■ BRIEF:
Which lines of the records below contain the word "gdprcontrollerterms"? Copy each of them out.
+++ DATA SUPPLIED
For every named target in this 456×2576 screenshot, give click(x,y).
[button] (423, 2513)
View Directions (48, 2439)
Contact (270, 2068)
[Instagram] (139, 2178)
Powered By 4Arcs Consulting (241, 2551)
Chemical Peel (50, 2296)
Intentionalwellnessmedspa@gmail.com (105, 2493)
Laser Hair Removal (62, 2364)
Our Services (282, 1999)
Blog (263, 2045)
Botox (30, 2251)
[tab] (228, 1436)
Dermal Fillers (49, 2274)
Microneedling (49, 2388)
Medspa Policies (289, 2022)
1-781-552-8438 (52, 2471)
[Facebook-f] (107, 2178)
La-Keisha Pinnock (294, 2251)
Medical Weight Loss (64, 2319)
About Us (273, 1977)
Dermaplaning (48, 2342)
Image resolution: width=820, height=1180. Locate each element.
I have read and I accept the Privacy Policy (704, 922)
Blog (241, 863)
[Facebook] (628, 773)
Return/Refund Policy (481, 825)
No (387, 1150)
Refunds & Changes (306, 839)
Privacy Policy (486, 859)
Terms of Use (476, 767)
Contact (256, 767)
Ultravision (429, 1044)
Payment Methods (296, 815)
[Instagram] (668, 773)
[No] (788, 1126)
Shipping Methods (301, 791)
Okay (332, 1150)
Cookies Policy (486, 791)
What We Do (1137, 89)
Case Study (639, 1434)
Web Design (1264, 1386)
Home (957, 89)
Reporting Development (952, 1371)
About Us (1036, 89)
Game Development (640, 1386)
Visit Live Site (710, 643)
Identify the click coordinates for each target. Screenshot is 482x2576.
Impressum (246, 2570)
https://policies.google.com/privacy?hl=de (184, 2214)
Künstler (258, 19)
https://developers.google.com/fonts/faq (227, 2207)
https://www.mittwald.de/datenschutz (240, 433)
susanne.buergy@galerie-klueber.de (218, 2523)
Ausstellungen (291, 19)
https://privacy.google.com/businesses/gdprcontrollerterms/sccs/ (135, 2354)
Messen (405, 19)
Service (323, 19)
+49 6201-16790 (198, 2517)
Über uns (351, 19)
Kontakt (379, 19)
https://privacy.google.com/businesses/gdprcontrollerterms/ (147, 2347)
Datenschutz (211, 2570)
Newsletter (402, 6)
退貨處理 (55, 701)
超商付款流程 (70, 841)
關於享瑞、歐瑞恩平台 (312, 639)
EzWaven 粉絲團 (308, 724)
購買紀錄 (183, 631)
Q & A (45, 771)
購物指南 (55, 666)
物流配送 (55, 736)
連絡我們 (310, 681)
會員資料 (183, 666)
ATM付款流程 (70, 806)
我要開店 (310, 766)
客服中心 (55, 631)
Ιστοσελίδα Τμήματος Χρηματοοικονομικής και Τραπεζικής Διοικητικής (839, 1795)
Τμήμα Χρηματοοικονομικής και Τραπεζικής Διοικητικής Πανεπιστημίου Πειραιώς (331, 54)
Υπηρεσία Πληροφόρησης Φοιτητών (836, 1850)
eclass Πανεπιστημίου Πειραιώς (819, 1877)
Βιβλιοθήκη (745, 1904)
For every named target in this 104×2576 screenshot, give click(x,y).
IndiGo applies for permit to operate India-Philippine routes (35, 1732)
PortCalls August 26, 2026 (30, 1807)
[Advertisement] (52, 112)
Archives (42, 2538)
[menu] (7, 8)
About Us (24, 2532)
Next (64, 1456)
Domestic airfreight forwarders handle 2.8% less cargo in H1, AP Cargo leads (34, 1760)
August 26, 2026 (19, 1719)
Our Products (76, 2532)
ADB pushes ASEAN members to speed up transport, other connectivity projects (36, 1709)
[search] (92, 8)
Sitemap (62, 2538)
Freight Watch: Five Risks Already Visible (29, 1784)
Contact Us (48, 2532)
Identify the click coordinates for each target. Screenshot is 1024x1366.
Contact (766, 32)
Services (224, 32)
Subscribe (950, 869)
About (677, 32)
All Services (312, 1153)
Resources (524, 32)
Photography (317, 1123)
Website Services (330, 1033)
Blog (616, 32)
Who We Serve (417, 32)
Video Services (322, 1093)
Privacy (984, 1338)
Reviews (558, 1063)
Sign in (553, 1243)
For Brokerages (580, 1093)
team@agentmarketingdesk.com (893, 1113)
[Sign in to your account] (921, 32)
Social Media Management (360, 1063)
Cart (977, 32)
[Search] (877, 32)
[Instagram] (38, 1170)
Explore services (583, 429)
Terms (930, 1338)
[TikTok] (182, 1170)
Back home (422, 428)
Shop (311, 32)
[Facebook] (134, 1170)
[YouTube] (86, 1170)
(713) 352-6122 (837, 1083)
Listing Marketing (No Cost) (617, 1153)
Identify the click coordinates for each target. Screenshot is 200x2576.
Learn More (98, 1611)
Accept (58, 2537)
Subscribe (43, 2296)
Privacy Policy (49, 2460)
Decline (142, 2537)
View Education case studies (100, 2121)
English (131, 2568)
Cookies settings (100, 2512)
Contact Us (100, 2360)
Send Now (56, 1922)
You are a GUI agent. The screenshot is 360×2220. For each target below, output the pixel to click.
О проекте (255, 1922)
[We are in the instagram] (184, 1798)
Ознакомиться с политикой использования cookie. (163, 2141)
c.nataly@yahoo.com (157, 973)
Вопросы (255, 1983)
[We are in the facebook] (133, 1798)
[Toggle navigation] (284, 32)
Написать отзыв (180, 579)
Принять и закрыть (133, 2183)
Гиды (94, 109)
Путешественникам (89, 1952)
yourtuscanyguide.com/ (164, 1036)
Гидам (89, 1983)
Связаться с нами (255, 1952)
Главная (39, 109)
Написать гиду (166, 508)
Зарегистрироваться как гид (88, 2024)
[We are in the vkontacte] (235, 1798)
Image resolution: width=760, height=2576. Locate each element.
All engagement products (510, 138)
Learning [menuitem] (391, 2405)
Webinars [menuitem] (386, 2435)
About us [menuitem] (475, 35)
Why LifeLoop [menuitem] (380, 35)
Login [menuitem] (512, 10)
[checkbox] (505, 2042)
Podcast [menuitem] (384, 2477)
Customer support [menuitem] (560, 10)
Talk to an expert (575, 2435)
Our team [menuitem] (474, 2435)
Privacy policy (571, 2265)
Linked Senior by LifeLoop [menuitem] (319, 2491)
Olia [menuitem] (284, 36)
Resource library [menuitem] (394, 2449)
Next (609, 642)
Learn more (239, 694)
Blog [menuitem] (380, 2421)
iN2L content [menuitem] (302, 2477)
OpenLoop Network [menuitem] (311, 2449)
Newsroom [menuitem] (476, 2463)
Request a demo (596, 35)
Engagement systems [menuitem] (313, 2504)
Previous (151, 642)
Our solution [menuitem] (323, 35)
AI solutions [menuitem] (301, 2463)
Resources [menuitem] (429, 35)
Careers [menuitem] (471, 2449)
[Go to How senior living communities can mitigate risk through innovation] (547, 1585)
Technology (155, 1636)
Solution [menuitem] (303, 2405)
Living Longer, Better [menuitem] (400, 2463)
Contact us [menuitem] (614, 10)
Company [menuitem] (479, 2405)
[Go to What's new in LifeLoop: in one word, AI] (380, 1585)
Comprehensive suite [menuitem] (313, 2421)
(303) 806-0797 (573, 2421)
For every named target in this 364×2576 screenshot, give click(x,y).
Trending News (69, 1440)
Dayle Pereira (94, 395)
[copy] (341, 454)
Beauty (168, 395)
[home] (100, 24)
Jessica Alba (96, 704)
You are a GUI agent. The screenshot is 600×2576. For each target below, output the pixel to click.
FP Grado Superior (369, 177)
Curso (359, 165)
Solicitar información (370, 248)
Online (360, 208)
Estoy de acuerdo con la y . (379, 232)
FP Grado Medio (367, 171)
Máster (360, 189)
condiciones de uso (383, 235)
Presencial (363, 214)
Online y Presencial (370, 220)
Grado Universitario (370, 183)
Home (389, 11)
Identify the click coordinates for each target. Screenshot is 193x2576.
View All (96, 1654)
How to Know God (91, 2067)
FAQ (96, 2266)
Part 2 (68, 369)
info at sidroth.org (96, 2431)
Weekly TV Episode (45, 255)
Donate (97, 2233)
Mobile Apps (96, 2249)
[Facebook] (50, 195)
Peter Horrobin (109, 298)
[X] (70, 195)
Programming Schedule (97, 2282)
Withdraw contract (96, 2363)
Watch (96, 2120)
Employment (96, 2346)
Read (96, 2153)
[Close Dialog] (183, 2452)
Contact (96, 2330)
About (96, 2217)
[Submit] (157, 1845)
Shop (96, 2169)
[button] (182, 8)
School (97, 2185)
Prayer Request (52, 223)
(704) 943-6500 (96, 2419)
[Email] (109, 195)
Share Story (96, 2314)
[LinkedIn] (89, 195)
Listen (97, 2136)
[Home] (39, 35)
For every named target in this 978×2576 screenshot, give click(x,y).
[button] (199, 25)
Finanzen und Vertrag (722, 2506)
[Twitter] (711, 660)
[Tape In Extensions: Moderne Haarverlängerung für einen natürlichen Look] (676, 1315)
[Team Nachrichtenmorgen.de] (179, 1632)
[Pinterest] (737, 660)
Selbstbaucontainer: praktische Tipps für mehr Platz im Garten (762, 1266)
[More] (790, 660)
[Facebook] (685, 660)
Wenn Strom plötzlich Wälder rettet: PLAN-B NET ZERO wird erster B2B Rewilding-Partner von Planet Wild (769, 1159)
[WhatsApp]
++++++
■ ANSWER SPACE:
https://privacy.google.com/businesses/gdprcontrollerterms/sccs/ (135, 2354)
https://privacy.google.com/businesses/gdprcontrollerterms/ (147, 2347)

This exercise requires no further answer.